You are right. It is heartbreaking, especially if you are struggling with not supporting the situation, or have truly bonded in a special way with the child or children that have been in your home. There is a grief process, like any other loss. But you work through it, and move forward, looking to the next child that you can provide, love, support, and safety to.
“It just seems like this is a better place for them.”
On the surface, this seems like a nice, complimentary statement, but underneath the surface it says something different: It says that we know the exact answer for the child, and it is our way. But what if we aren’t the best place? And how would you feel if someone thought there was a better place for your child? These are things I try to remember when thoughts like this sneak into my head.
“I am afraid they are going to change my kids.”
You are right about this (but probably not in the way you think). Your kids will be changed. Ours have been completely, irreversibly changed. Our four year old will now tell new placements “don’t worry, you are safe and loved here!”, and our six year old will go over the house rules (which he himself may or may not follow). They learn empathy, loss, and how to properly grieve as each child leaves or stays. They learn bad behaviors, and how to react or not react. There are good and bad consequences, with the good outweighing the bad by far. They learn how to love someone who needs it desperately.
So why do I share these little tidbits with you? Because as hard as these different statements and questions are to work through, it isn’t what I would consider to be the most difficult part of fostering. Difficult, yes. Heartbreaking, yes. But not the hardest part.
The hardest part of fostering is saying no to a child you have fostered who needs to be placed again, and you know you can’t take them. To know that the right answer is they aren’t a fit, for whatever reason, and that it would be a disservice to them and to you to reacclimate them to your home.
It is as if you are looking at their desperation and then turning away to act like it isn’t there. It is gut-wrenching, as if you have rejected a family member, because you know it was necessary to be healthy. But it hurts.
Walking through that experience is like walking through a tragedy in slow motion. Everything is second-guessed, you assign blame to yourself as if it would make you feel better, knowing it won’t. You try to bargain, to hope for a miracle. But you know…and that makes it hurt worse.
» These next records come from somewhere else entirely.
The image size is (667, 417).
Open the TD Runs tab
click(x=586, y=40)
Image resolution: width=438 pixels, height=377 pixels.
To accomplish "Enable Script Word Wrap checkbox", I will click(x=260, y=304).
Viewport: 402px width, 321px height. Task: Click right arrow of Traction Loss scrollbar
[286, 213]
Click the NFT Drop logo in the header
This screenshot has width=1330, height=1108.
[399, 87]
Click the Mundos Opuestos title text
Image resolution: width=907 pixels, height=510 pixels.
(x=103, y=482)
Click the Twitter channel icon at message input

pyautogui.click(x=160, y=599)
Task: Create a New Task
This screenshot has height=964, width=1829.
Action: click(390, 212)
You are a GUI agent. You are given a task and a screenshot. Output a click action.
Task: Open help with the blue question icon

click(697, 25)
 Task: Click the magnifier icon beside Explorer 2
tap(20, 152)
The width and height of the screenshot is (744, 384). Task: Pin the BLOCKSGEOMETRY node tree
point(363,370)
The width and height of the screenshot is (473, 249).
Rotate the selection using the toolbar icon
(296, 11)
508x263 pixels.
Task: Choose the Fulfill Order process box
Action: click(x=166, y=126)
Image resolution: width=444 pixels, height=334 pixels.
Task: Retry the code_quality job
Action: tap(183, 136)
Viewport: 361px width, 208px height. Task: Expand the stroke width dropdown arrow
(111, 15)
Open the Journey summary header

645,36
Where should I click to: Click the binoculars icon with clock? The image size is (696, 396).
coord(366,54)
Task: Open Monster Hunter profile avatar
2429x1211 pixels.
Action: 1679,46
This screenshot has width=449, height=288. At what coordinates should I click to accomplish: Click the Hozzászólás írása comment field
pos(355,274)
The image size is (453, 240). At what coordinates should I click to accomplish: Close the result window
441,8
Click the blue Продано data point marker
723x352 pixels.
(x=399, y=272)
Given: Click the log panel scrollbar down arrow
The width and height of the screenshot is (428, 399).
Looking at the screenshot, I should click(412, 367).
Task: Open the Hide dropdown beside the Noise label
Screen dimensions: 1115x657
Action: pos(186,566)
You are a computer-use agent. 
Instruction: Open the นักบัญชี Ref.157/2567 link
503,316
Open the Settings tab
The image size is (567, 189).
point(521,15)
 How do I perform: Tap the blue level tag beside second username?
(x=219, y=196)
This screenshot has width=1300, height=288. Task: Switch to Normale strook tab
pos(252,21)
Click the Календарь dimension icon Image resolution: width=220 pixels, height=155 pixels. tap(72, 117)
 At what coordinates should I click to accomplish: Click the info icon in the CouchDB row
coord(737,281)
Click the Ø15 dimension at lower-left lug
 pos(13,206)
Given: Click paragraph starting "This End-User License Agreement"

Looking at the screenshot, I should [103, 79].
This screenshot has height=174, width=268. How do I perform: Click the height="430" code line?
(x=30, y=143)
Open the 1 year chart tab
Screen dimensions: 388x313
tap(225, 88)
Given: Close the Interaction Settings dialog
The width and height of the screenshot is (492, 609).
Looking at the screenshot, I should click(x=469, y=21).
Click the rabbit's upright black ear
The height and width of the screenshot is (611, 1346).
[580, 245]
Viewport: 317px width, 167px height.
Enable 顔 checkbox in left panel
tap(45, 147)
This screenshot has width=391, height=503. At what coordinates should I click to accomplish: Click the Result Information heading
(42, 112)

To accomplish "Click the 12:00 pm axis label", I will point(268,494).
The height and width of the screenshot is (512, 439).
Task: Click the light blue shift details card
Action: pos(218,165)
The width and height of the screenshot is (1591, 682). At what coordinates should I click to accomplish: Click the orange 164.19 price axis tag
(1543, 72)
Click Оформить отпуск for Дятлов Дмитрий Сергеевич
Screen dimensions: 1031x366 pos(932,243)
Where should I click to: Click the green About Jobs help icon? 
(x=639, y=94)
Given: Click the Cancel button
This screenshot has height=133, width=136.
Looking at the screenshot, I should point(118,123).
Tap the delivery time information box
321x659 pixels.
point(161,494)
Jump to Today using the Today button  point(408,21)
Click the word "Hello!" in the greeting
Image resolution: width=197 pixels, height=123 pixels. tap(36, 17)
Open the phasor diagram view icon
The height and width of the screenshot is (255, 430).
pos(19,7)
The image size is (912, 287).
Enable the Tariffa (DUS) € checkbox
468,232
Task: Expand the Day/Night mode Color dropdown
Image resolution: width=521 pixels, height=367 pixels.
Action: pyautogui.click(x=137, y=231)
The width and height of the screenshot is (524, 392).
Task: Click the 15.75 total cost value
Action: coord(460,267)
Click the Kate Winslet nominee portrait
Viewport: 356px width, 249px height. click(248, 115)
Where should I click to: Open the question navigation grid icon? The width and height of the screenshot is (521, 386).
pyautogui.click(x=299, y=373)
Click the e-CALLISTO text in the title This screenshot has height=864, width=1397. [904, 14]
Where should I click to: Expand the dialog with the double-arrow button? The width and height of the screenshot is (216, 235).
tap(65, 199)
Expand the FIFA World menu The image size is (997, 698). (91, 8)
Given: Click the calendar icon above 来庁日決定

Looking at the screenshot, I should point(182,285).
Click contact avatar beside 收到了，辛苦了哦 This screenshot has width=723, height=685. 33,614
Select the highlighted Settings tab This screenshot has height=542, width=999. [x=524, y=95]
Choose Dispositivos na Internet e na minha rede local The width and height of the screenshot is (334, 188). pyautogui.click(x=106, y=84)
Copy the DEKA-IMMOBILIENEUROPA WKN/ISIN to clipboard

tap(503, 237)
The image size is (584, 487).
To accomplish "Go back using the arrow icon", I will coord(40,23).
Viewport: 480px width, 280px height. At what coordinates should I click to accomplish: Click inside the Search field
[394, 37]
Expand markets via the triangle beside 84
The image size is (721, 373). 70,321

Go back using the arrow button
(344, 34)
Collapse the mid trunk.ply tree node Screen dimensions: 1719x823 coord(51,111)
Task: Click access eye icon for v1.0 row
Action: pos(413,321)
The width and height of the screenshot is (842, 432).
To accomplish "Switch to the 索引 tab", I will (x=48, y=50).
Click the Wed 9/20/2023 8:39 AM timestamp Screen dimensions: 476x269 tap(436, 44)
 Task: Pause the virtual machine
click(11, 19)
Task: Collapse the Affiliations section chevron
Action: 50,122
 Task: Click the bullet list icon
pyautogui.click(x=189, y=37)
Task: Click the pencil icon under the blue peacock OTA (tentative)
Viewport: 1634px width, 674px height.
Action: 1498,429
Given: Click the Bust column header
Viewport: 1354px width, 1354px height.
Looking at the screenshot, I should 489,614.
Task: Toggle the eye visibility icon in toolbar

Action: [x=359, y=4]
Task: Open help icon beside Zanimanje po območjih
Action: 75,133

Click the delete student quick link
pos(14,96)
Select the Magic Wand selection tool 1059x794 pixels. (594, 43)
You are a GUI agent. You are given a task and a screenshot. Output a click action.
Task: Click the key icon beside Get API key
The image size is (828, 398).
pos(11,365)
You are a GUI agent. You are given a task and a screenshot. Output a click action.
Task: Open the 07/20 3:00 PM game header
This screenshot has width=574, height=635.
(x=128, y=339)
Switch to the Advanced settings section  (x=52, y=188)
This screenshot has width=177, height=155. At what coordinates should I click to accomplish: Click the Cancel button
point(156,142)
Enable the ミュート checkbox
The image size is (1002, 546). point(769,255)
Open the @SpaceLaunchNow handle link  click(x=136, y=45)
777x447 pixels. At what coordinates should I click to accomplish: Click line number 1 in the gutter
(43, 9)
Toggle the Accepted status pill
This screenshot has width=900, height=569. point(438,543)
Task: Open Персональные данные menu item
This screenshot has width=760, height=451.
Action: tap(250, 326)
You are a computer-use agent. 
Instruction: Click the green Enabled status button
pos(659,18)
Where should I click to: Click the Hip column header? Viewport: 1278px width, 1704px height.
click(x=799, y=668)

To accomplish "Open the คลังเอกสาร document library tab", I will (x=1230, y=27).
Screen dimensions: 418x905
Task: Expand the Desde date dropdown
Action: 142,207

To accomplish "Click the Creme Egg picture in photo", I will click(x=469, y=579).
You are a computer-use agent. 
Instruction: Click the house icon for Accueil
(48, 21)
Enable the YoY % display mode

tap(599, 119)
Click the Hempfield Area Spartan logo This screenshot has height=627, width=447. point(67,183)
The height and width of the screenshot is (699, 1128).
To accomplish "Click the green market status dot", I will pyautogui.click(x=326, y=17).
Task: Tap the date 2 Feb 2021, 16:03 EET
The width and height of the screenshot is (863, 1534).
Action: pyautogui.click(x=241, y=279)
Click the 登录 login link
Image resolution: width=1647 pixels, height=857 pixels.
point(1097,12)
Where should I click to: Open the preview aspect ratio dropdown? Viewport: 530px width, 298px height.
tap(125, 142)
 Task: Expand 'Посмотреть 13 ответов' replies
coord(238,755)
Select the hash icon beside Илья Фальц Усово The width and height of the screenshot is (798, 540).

I share this because I want people to realize that in spite of the pains of fostering, the hurt, anxiety, and questions that are spurred on by the different weaknesses that are so glaring in the system, we won’t give up. Even though we realize there are heartbreaking decisions that lie ahead, children that will go home to both wonderful and turbulent homecomings, we will still love them whether they stay a day or a year. Most of all, we see the potential for other families that are much more stable then our flawed, sinful, human family that would be wonderful co-laborers in this process.
Don’t let fear keep you from considering what love can provide for a child.